The Slashdot crowd can't have their cake and eat it too. "Classic" Bell Labs did a tremendous amount of innovative research that transformed the telecommunications and computer industries. But they did it precisely because they were a regulated monopoly that had no competitors and fat, government-regulated margins. In essence, the old AT&T spent lavishly on Bell Labs projects that in many cases they not only didn't make money on but were actually forbidden (like UNIX) to make money on because they had no need to be competitive.

But on the flip side, everyone here seems to agree that monopolies are bad and competition is good. Which, for consumers and shareholders, I agree is ideal. But if you're looking for someone to subsidize basic research with little or no investment return potential, don't look to a competitive company to do it. Even Google's "research" is almost always connected to a profit-making initiative, although whether they actually bring it to market is a much different question.

So long story short - the old Bell Labs only made sense as a luxury that could be afforded by a monopoly that had cash to burn. If you want competition, you don't get businesses that can throw cash into a burn pit for the benefit of science.

Comment: Re:McDonallds should sue ... (Score 5, Interesting) 251

by schnell (#47709609) Attached to: Comcast Training Materials Leaked

Ugh. Please don't make me sound like I'm defending Comcast, which I loathe.

But the fact is that every large consumer-oriented business has a part of their playbook that every employee who touches the customer should be a salesperson. Are you the McDonald's cashier? You're selling. Are you the rep in a Verizon store? You're selling. Those are easy. Do you work the fry machine? Then you don't talk to the customer, and you're not selling. That's the difference in your example.

But pretty much every consumer services megacorp has done the research and learned that every "touch" you have with a customer needs to be a selling opportunity, and you get very good sales results - which seems counterintuitive, but it's true - if you do so. When you call for support, that's a touch and up-sell opportunity even if you were angry when you called in; same when the DSL/cable installer shows up to your house, even if they are late showing up. You may be angry at first, but a shitload of real-world research shows that most consumers are simply unaware of any given company's latest/greatest/whatever, and you might be interested in it once you have vented your frustration with $MEGACORP.
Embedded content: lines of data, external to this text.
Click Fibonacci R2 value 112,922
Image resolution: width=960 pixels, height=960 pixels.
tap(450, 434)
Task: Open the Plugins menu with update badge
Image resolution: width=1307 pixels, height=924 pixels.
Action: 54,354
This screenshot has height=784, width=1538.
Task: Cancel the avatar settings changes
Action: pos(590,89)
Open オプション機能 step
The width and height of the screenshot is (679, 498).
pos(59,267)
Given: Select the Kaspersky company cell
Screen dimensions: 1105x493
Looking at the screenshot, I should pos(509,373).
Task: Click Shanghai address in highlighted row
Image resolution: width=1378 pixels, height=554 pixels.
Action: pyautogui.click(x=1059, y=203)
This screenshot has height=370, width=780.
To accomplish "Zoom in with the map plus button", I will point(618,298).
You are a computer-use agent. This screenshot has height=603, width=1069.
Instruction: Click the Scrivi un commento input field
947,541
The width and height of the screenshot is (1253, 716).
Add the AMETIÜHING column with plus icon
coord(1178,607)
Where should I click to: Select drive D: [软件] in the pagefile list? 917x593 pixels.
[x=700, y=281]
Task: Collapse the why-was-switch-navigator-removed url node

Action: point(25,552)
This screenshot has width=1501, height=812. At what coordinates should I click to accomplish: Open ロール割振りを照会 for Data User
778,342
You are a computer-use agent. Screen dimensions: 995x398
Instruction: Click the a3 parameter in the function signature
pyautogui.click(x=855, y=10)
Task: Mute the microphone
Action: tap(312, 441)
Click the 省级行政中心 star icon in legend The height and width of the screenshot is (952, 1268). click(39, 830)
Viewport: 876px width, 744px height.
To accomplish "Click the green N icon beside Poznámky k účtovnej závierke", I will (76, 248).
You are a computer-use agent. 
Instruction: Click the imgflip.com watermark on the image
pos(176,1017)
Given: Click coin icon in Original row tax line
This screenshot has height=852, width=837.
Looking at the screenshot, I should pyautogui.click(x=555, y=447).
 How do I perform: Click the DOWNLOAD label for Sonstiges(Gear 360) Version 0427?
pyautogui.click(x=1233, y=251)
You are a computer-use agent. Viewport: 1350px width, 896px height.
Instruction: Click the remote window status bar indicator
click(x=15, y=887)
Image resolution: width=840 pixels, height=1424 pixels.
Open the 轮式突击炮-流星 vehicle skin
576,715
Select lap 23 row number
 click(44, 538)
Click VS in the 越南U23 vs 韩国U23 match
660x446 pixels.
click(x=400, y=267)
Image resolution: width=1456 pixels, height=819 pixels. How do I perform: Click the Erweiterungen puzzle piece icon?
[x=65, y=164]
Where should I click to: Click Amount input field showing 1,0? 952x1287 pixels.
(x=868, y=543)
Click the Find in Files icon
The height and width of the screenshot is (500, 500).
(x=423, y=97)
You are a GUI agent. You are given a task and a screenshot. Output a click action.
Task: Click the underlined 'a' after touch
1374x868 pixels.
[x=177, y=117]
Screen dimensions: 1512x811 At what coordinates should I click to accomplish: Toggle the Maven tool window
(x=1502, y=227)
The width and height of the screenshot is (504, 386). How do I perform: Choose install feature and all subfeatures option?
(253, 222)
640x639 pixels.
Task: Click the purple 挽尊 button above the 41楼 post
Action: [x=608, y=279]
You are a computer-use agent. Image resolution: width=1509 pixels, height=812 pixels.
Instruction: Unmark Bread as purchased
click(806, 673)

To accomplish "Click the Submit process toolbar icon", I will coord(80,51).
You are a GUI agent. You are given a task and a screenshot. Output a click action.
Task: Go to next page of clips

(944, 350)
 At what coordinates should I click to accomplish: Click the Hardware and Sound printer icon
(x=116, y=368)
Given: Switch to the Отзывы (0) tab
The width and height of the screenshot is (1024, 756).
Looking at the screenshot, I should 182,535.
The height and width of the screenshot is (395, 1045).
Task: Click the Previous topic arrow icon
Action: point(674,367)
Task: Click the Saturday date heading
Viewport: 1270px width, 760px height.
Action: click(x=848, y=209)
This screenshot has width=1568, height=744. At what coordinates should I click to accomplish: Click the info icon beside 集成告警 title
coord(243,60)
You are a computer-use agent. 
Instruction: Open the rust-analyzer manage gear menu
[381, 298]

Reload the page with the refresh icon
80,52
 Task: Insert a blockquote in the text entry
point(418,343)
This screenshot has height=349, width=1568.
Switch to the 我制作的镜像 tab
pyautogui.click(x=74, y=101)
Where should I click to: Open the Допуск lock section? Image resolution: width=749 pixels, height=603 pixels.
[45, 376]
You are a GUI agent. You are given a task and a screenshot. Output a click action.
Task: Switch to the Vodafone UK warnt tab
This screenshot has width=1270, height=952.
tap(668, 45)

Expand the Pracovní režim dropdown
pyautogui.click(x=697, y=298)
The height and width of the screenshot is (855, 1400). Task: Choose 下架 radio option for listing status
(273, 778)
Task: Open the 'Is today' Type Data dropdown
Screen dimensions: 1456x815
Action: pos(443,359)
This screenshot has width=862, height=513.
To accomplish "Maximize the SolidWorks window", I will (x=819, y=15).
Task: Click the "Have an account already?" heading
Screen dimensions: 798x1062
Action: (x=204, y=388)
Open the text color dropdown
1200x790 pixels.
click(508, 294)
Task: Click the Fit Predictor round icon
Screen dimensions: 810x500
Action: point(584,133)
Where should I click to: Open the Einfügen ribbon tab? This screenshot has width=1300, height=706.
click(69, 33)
Again, I have no love for Comcast (I am a Xfinity subscriber in Seattle for TV/Internet and for more than two years I have struggled to read my cable bill and figure it out in a line item fashion) but they are certainly no more evil than almost any other large company in this respect.

Comment: Re:Sitting on the floor? (Score 1, Interesting) 181

by schnell (#47697759) Attached to: Xiaomi's Next OS Looks Strikingly Similar To iOS

Does he also park in the handicap space?

I have no idea if it's true, but a story used to circulate among Apple employees that one engineer worked up the bravery to leave a note on His Steveness's windshield that suggested he "Park Different." There was reportedly an effort to track down the offending employee by Apple security but it never bore fruit.

Real Users never know what they want, but they always know when your program doesn't deliver it.